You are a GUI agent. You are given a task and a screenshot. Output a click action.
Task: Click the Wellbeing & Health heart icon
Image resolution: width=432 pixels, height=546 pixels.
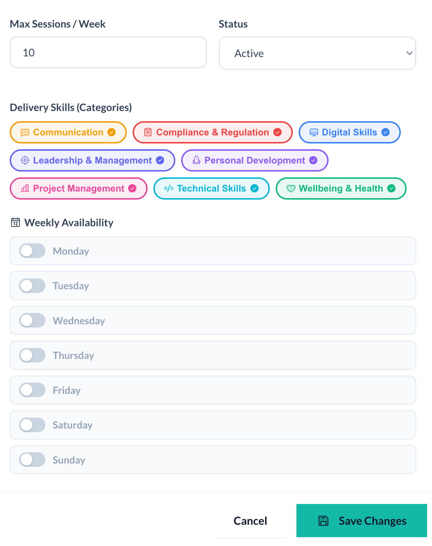tap(291, 188)
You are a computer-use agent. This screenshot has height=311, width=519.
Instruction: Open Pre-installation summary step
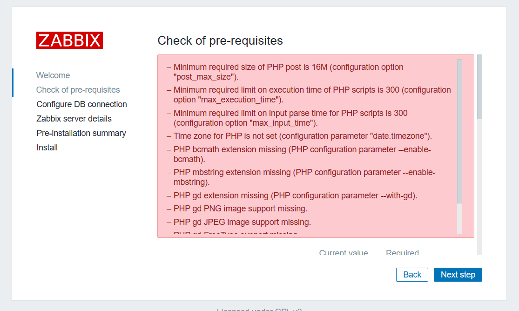tap(81, 133)
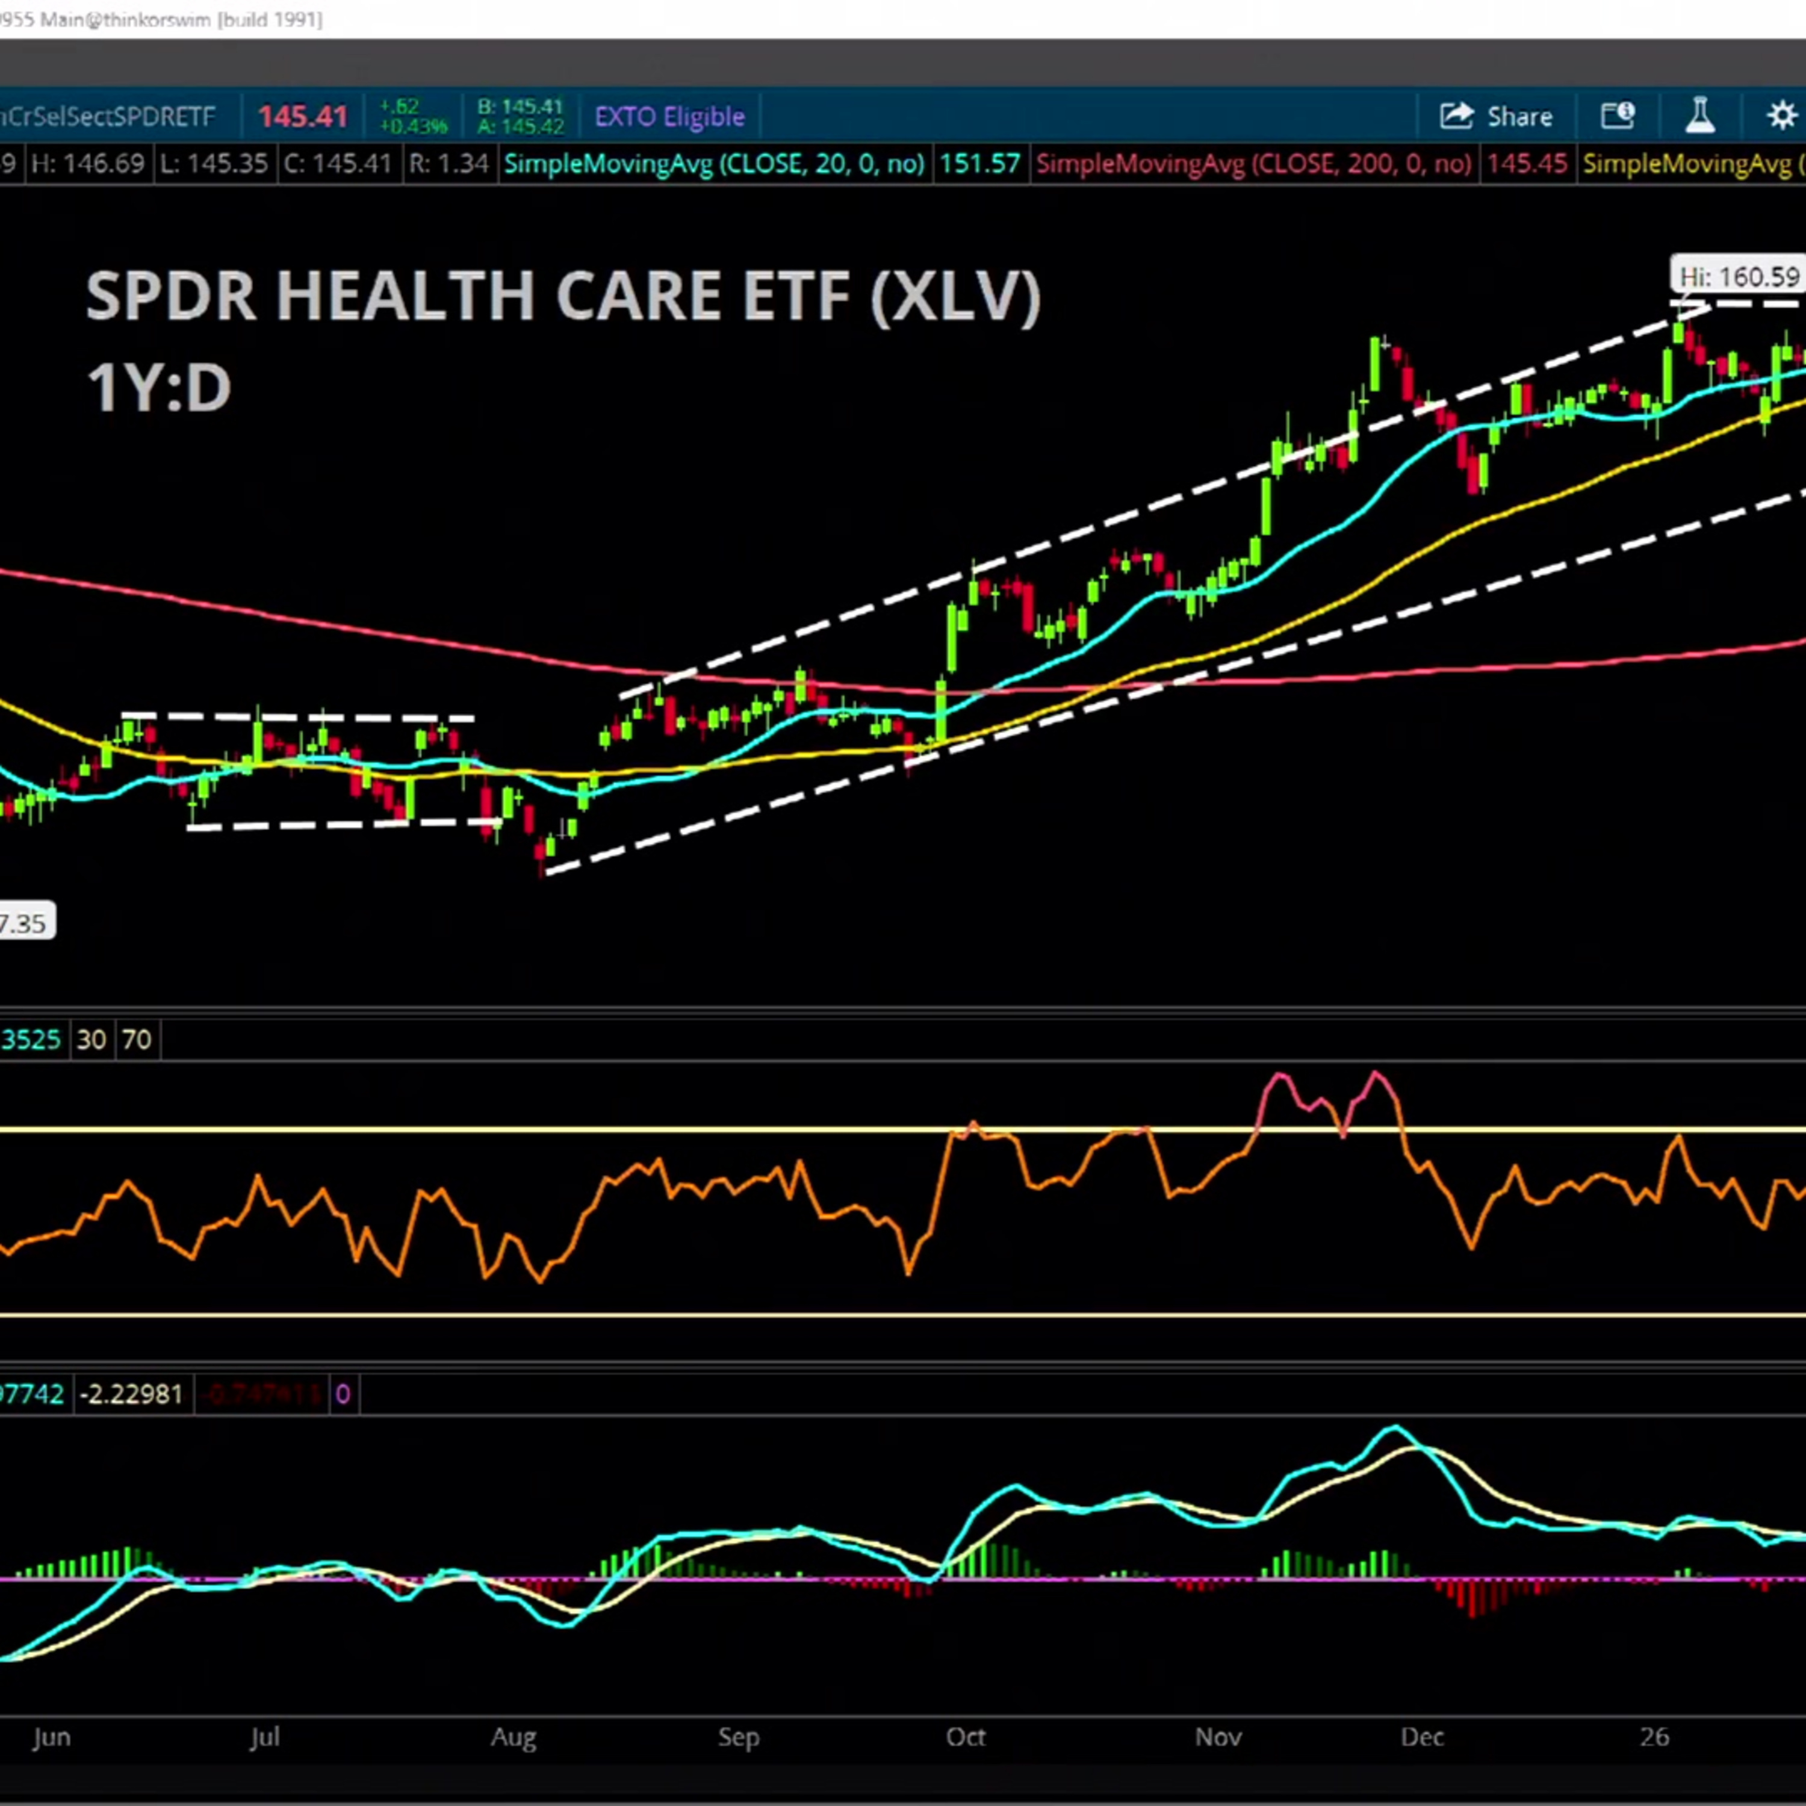This screenshot has height=1806, width=1806.
Task: Click the Dec marker on time axis
Action: coord(1422,1737)
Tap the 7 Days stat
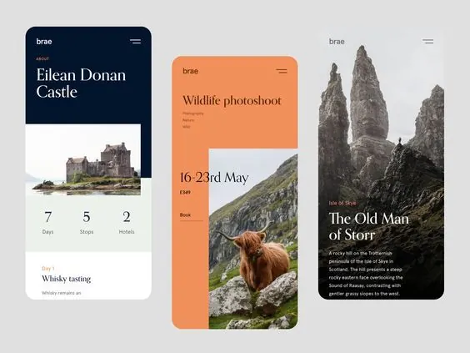 coord(48,222)
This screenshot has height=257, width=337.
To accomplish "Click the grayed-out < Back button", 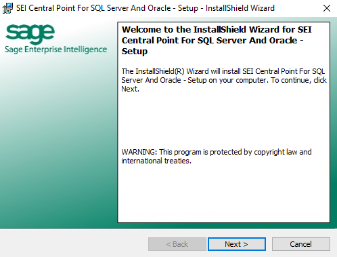I will click(177, 244).
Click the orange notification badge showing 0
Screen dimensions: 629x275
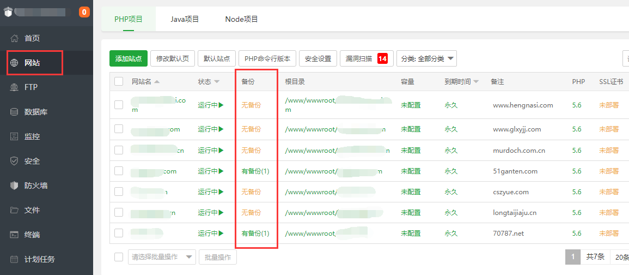coord(84,12)
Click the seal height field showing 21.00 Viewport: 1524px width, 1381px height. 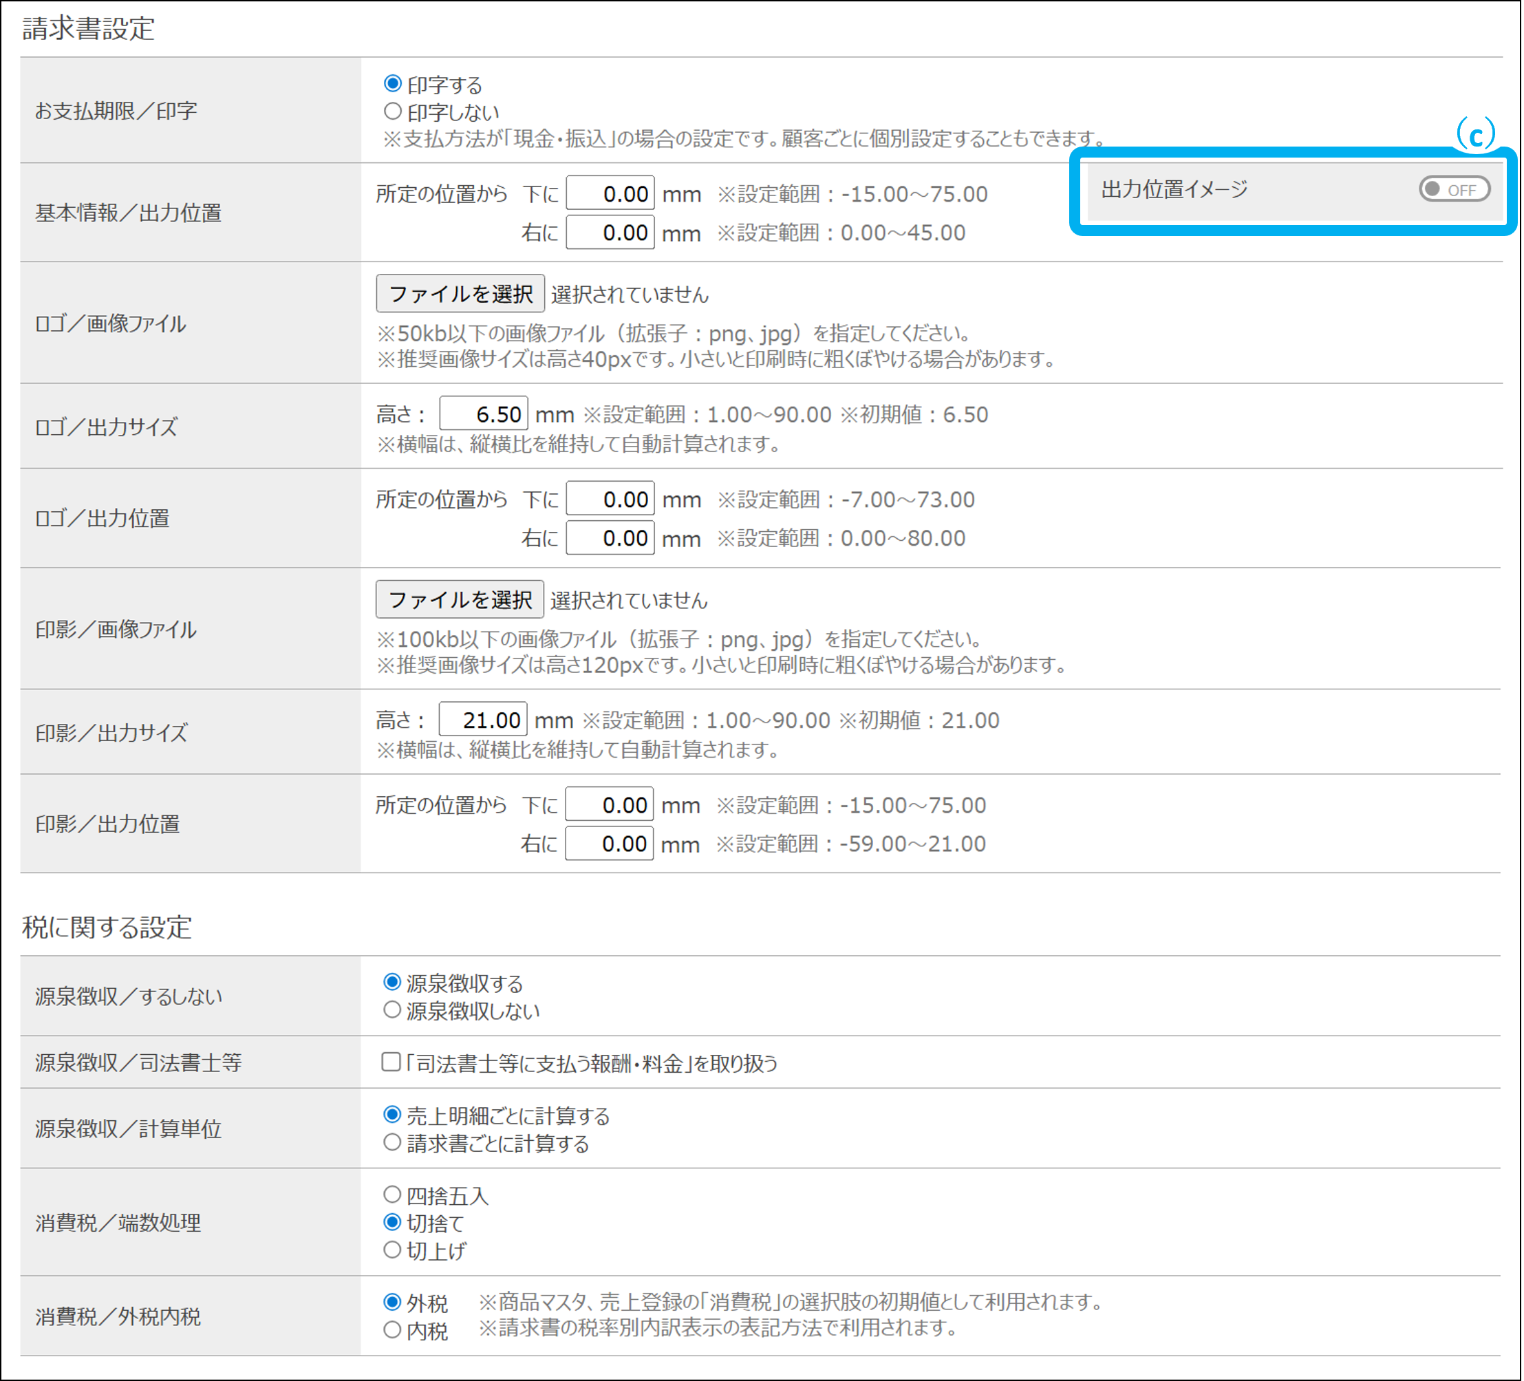point(484,720)
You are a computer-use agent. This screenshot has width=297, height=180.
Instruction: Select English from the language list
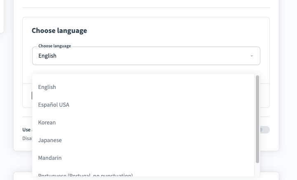tap(47, 87)
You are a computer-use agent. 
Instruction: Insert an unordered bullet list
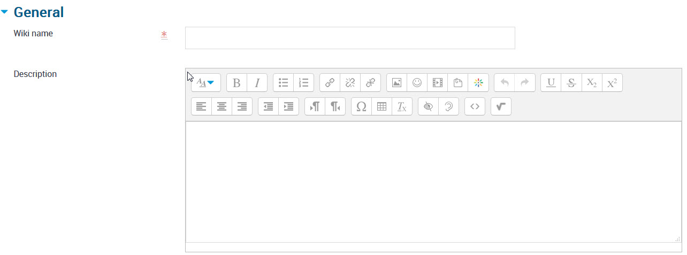tap(284, 83)
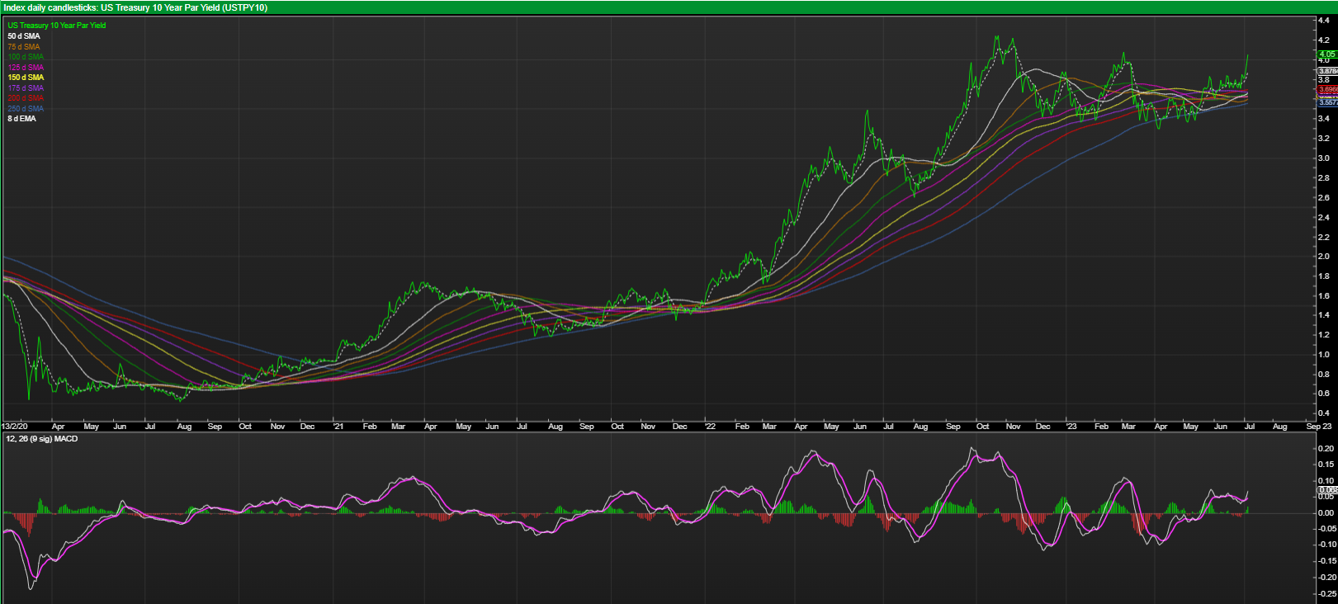Click the '22 year marker on time axis
This screenshot has width=1338, height=604.
711,427
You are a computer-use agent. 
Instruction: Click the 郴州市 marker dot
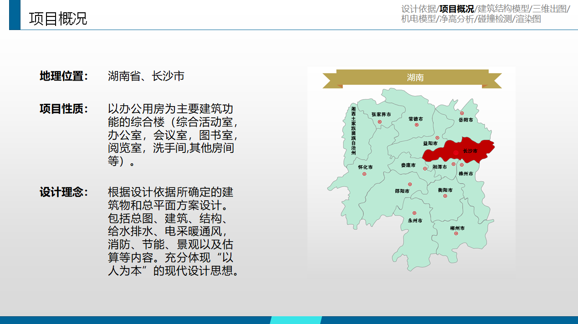(x=456, y=233)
================
## [Exercise task]
Recast the lines from the first one above through the line containing "tap(291, 188)" as a numbered list, including both of those lines, skipping any blank lines and leaving out the pictures.

## [Answer in full]
1. You are a GUI agent. You are given a task and a screenshot. Output a click action.
2. Task: Click the Wellbeing & Health heart icon
3. Image resolution: width=432 pixels, height=546 pixels.
4. tap(291, 188)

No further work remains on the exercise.